#### [TEXT UNDER STUDY]
=====

When I first joined Amazon in 2012, I’d asked a colleague, “What makes Amazon successful?”. “The culture”, she’d replied without batting an eyelid. That year Facebook also published a 148-page Little Red Book, a culture manifesto that “was a declaration of identity, solving the problem of scaling culture during explosive growth.” Netflix had already flashed their cultural badge in a widely shared culture deck on Freedom and Responsibility in 2009.
Culture is the primary tool to scale company operations as economies of scale or network effects (or whatever poison you choose) drives explosive business growth. Culture eats strategy for breakfast, goes the cliche. Maybe what this really means is that no matter what a great business jackpot you might’ve hit, if you don’t scale the way people operate the business, the business is unlikely to succeed.
Now, with all this talk about AI making people many times more productive, companies can afford to stay small and do more with fewer people. If this is true, will culture continue to be as important as it is today? Will we now teach robots our business ‘culture’?
What is culture anyway?

=====

#### [DATA SHOWN]

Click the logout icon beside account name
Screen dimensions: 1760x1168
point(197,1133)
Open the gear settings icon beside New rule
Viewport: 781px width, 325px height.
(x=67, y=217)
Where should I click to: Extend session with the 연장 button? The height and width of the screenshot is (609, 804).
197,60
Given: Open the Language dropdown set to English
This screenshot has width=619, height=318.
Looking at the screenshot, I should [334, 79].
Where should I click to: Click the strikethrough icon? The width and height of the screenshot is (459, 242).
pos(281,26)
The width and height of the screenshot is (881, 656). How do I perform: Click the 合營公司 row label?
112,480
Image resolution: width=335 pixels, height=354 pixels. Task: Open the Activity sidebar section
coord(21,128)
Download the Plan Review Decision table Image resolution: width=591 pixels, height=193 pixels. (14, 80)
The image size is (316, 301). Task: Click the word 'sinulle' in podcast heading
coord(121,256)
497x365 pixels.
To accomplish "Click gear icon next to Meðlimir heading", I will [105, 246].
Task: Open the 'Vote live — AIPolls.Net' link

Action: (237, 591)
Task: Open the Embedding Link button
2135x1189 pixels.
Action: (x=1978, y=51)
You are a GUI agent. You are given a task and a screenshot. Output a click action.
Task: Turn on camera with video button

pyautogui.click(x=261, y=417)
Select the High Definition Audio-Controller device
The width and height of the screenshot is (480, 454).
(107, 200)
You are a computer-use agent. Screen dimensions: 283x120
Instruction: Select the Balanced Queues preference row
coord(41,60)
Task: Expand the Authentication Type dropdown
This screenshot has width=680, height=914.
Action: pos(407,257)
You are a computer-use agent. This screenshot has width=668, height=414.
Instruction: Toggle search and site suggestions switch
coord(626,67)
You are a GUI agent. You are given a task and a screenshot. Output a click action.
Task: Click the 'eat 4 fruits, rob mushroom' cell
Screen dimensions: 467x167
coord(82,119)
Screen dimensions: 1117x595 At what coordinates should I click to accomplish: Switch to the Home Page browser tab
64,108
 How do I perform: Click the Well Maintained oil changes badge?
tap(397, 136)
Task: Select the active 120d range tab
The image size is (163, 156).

=====

#### [TO DO]
**a.** Rewrite the passage on company culture between "When I first" and "unlikely to succeed.", inclusive, swapping "breakfast" for "lunch".
**b.** Answer these questions using the passage on company culture:
(i) In what year did Netflix share its culture deck?
(ii) How many pages did Facebook's Little Red Book have?
(iii) What did the colleague name as the reason for Amazon's success?
Rely solely on the passage on company culture when responding.

#### [PROBLEM SOLUTIONS]
**a.**
When I first joined Amazon in 2012, I’d asked a colleague, “What makes Amazon successful?”. “The culture”, she’d replied without batting an eyelid. That year Facebook also published a 148-page Little Red Book, a culture manifesto that “was a declaration of identity, solving the problem of scaling culture during explosive growth.” Netflix had already flashed their cultural badge in a widely shared culture deck on Freedom and Responsibility in 2009.
Culture is the primary tool to scale company operations as economies of scale or network effects (or whatever poison you choose) drives explosive business growth. Culture eats strategy for lunch, goes the cliche. Maybe what this really means is that no matter what a great business jackpot you might’ve hit, if you don’t scale the way people operate the business, the business is unlikely to succeed.

**b.**
(i) 2009
(ii) 148 pages
(iii) The culture